• **GOAL OF THE EXERCISE**
The line holding "This screenshot has height=736, width=1500." and every line after it through the end of the entries below: retype these exactly and nothing more.

• **DATA FOR THE TASK**
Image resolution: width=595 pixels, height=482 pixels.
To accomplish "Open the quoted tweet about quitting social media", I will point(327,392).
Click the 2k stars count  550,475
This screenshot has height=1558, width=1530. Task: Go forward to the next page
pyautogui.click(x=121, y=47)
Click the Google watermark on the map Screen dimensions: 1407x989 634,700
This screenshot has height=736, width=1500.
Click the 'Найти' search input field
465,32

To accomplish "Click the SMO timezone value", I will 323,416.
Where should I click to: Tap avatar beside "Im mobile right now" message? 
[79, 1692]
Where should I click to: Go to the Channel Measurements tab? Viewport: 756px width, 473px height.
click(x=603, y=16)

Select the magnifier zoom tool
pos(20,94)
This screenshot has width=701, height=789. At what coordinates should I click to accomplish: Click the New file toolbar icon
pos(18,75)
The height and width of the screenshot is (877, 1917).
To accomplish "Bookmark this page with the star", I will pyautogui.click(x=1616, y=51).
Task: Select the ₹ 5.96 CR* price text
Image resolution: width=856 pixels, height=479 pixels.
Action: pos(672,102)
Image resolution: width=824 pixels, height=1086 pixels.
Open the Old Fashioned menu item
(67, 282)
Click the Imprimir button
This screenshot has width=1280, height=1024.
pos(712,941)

• **OUTPUT OF THE TASK**
This screenshot has height=736, width=1500.
Click the 'Найти' search input field
465,32

To accomplish "Click the SMO timezone value", I will 323,416.
Where should I click to: Tap avatar beside "Im mobile right now" message? 
[79, 1692]
Where should I click to: Go to the Channel Measurements tab? Viewport: 756px width, 473px height.
click(x=603, y=16)

Select the magnifier zoom tool
pos(20,94)
This screenshot has width=701, height=789. At what coordinates should I click to accomplish: Click the New file toolbar icon
pos(18,75)
The height and width of the screenshot is (877, 1917).
To accomplish "Bookmark this page with the star", I will pyautogui.click(x=1616, y=51).
Task: Select the ₹ 5.96 CR* price text
Image resolution: width=856 pixels, height=479 pixels.
Action: pos(672,102)
Image resolution: width=824 pixels, height=1086 pixels.
Open the Old Fashioned menu item
(67, 282)
Click the Imprimir button
This screenshot has width=1280, height=1024.
pos(712,941)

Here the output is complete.